Além disso, há penalizações por peso, com o desconto, ou a ausência dele, e a régua limite de peso variando conforme as exigências da unidade frigorífica. Por exemplo, algumas empresas penalizam novilhas abaixo de 12@, vacas abaixo de 13@, machos inteiros abaixo de 16@ ou acima de 26@ em 10,0% do preço da arroba previamente acordado. Animais considerados magros ou descarnados também podem sofrer penalizações, com algumas indústrias aplicando descontos de até 50,0%. Além disso, problemas operacionais da indústria, como "queda no piso" e "contaminações gastrintestinais", prejudicam diretamente o pecuarista devido à necessidade de toalete por erro operacional da unidade.



Scot Consultoria: Quais seriam as principais dicas de manejo para o produtor mitigar o risco de condenação no momento do abate?

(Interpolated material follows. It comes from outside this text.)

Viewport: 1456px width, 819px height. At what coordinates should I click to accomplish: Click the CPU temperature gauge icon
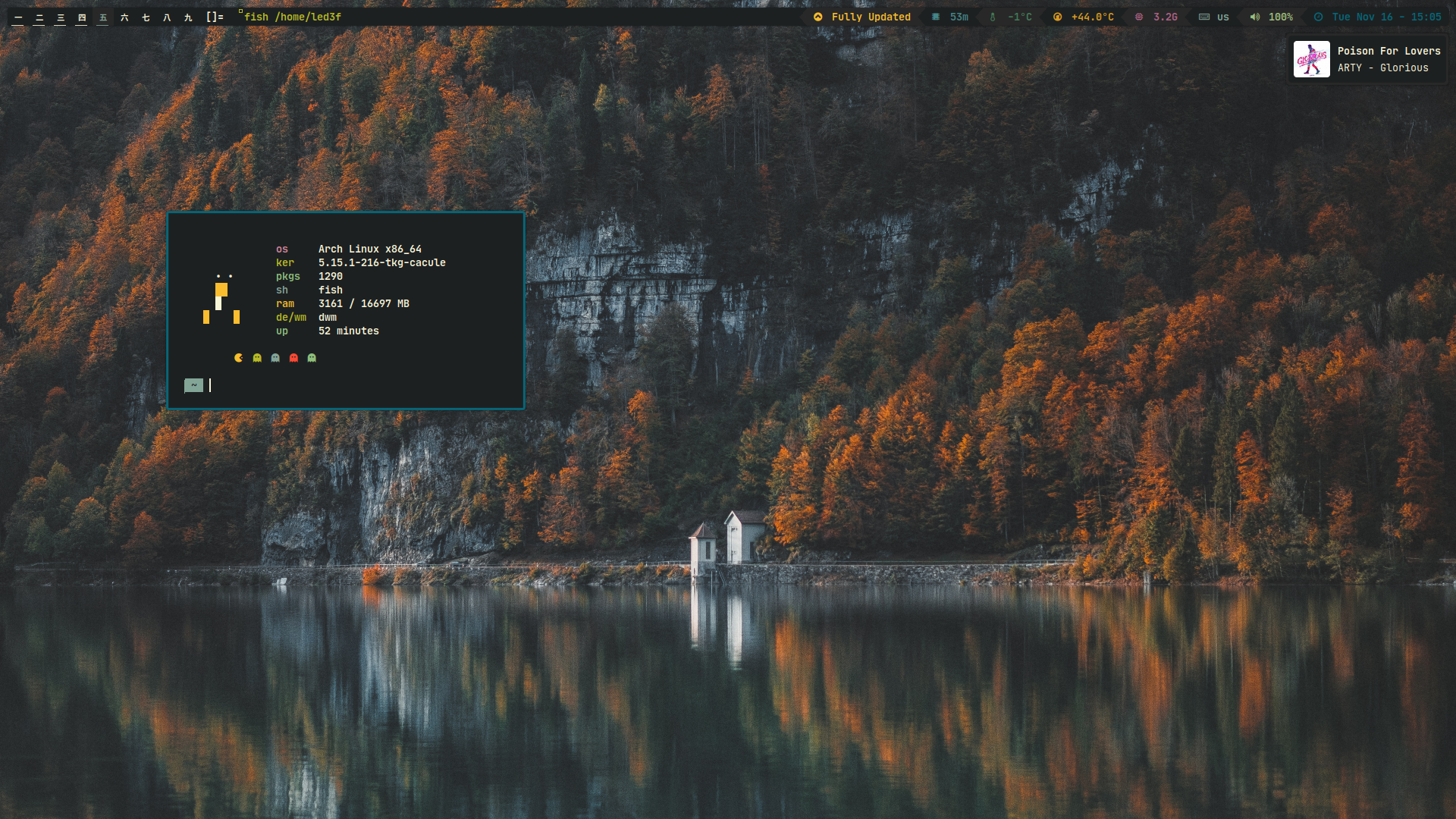pos(1057,17)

Certamente, os principais pontos a serem destacados envolvem o bem-estar dos animais. Isso abrange tanto questões sanitárias, como vacinação e vermifugação, quanto às condições ambientais em que os animais estão inseridos, além da adoção de um manejo racional. O produtor deve começar a enxergar os animais efetivamente como um investimento que precisa ser cuidado. Inúmeras pesquisas mostram que o entendimento do comportamento animal e de suas necessidades impacta diretamente na rentabilidade da atividade. Não adianta mais tratar os animais apenas como seres irracionais que precisam apenas de água e nutrição básica. O produtor que deseja reduzir os riscos de condenações precisa estar atento aos calendários sanitários, ao tipo de transporte contratado e ao treinamento dos funcionários envolvidos no manejo diário do gado.



Em síntese, os desafios enfrentados pelos pecuaristas no processo de abate são multifacetados e envolvem uma variedade de fatores, desde as diferentes destinações das carcaças até as penalizações por peso e outros problemas operacionais das indústrias. É essencial que os produtores estejam atentos a esses aspectos para garantir uma gestão eficaz de suas operações e maximizar a rentabilidade em um ambiente tão complexo e exigente como o da produção de carne bovina.